Starting at the line that contains "Expand more tools with double chevron" and ending at the line that contains "Task: Click the lucky loser (LL) tag", the lines below are to be given again exactly, with nothing added.

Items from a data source
* * * *
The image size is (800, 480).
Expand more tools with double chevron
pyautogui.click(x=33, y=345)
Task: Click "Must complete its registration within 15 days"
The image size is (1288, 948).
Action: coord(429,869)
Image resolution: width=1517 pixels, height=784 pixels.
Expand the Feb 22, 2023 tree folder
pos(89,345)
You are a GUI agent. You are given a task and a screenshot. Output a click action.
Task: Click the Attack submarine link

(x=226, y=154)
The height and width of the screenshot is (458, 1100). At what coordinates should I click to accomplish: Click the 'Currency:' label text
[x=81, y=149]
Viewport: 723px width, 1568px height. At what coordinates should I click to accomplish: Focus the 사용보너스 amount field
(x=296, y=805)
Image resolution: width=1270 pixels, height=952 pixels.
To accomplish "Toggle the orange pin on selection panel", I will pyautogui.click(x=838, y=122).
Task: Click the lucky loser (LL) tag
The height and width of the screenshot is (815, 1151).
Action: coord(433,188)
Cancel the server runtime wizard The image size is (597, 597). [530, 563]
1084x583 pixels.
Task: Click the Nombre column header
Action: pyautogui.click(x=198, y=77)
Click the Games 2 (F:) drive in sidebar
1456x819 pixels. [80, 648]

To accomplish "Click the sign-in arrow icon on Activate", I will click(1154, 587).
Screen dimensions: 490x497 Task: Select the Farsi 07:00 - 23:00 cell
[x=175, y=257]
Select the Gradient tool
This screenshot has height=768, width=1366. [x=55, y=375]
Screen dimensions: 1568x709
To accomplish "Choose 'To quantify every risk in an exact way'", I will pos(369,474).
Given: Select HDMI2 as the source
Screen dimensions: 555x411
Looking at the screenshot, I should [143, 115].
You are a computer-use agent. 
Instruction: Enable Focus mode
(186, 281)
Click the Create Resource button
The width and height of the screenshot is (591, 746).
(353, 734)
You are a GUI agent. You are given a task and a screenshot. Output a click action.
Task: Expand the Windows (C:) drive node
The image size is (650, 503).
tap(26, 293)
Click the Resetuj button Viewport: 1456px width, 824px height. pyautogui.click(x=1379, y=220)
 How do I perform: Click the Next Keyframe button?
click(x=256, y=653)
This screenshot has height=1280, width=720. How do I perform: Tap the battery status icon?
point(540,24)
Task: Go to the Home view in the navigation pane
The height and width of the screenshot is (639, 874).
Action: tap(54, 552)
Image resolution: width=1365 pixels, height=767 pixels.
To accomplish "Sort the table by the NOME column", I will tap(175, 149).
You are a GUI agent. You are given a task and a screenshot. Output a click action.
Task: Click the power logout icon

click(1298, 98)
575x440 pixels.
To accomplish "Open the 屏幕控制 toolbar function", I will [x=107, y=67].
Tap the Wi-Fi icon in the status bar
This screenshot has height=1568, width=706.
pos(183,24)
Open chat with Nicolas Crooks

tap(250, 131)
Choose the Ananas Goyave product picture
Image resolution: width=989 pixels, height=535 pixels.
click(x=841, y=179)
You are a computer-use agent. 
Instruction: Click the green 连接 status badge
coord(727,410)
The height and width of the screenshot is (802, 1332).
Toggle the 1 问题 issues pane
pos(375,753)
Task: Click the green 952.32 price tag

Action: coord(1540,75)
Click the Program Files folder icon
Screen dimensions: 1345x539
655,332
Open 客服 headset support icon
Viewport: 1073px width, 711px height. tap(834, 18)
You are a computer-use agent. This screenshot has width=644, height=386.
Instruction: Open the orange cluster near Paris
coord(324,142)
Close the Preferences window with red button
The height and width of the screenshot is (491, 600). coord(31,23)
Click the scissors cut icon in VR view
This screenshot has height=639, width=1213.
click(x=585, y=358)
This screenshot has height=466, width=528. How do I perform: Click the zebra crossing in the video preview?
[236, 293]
* * * *
#### Result of the task
Expand more tools with double chevron
pyautogui.click(x=33, y=345)
Task: Click "Must complete its registration within 15 days"
The image size is (1288, 948).
Action: coord(429,869)
Image resolution: width=1517 pixels, height=784 pixels.
Expand the Feb 22, 2023 tree folder
pos(89,345)
You are a GUI agent. You are given a task and a screenshot. Output a click action.
Task: Click the Attack submarine link

(x=226, y=154)
The height and width of the screenshot is (458, 1100). At what coordinates should I click to accomplish: Click the 'Currency:' label text
[x=81, y=149]
Viewport: 723px width, 1568px height. At what coordinates should I click to accomplish: Focus the 사용보너스 amount field
(x=296, y=805)
Image resolution: width=1270 pixels, height=952 pixels.
To accomplish "Toggle the orange pin on selection panel", I will pyautogui.click(x=838, y=122).
Task: Click the lucky loser (LL) tag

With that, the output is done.